• ACTIVITY: Nothing but a number belongs in the answer: the count of lines below that contain the word "Given".

• RECORDS TO USE:
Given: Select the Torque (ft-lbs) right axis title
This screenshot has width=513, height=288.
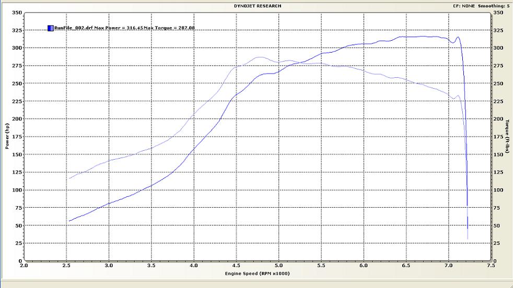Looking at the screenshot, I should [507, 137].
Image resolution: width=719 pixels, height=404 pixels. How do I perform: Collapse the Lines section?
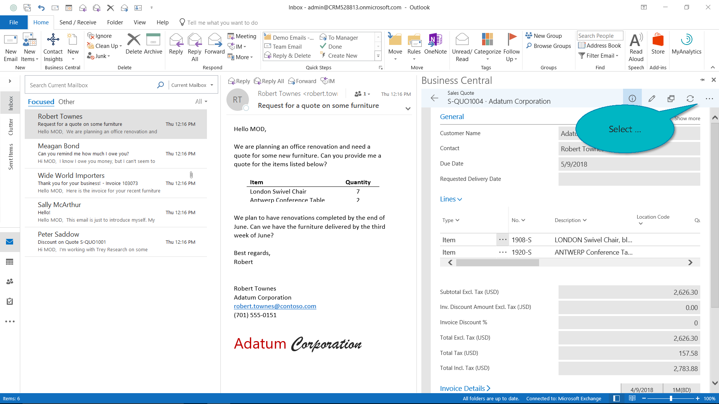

...

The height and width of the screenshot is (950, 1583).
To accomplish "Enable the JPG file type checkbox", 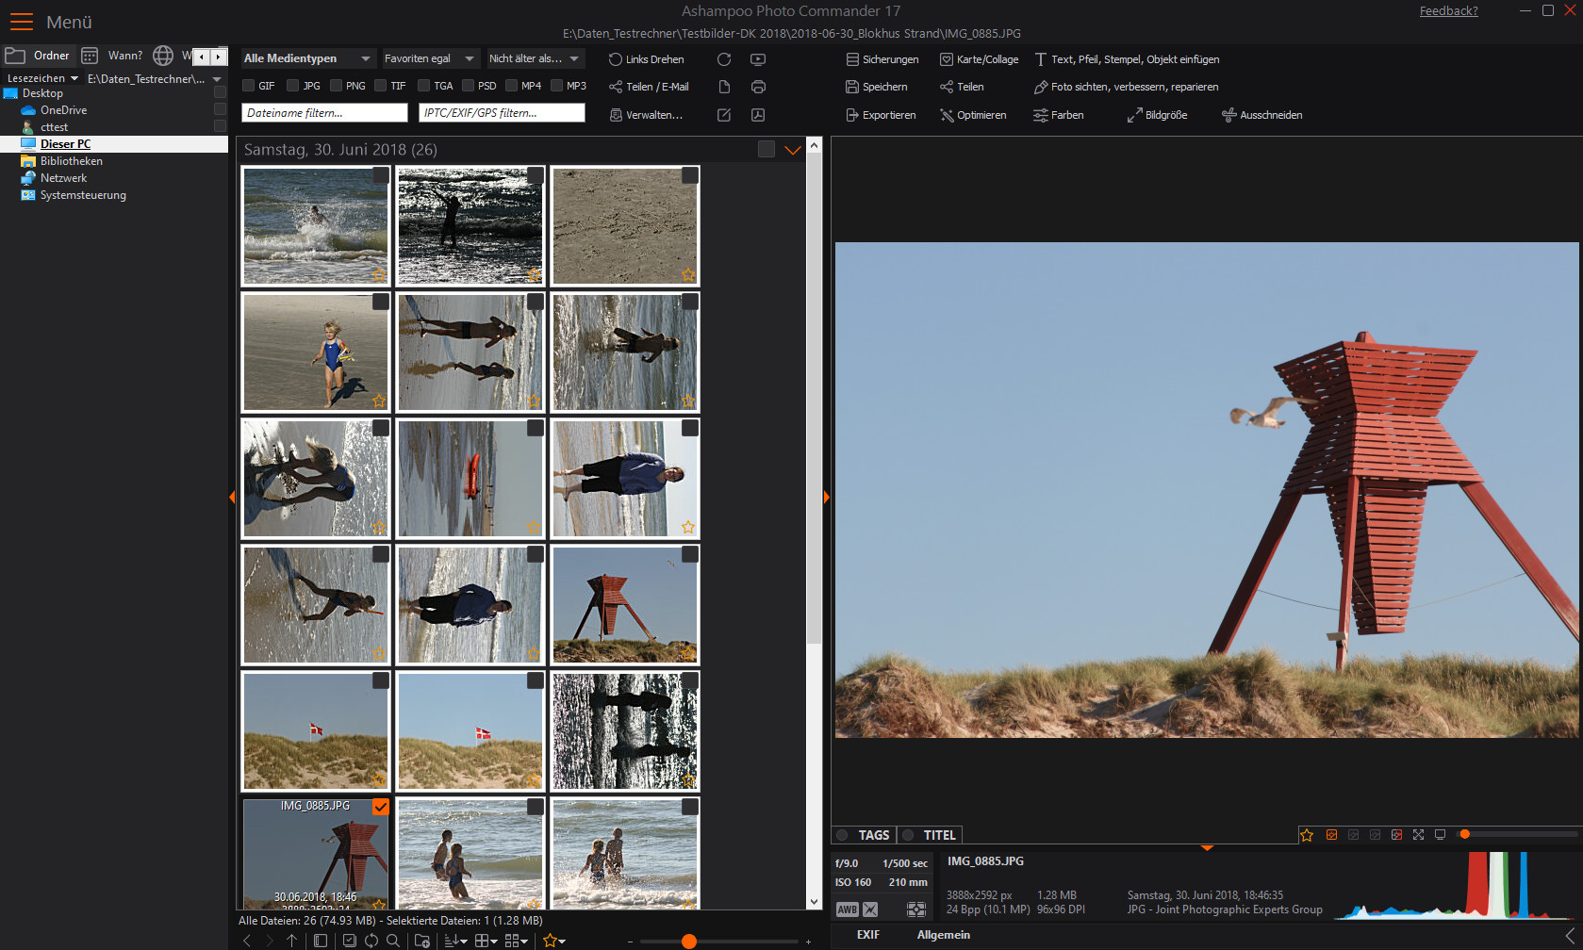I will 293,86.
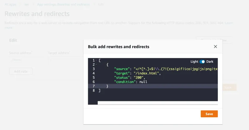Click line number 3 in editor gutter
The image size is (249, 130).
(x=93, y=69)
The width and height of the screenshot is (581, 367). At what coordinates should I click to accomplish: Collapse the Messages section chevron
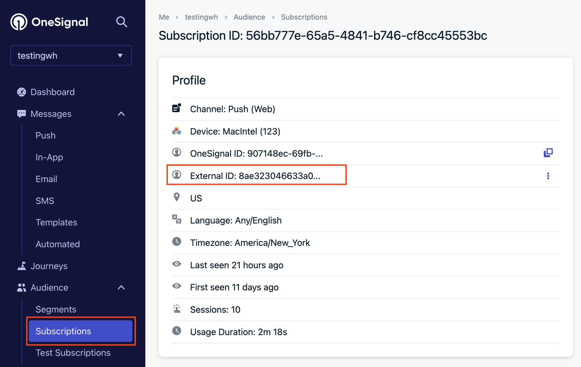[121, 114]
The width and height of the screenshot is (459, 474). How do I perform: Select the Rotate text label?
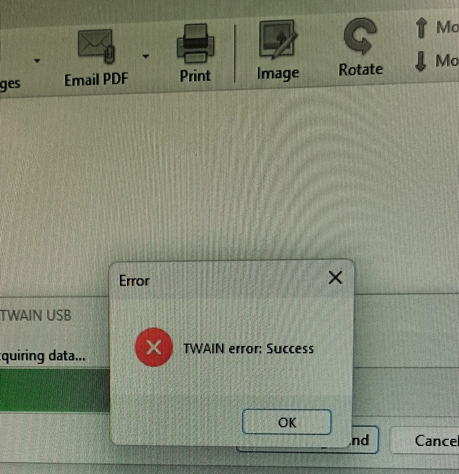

--

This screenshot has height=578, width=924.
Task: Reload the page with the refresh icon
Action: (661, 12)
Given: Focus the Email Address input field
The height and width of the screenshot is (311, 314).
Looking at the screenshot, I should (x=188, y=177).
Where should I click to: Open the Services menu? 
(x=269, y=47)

• FINISHED EXERCISE: 2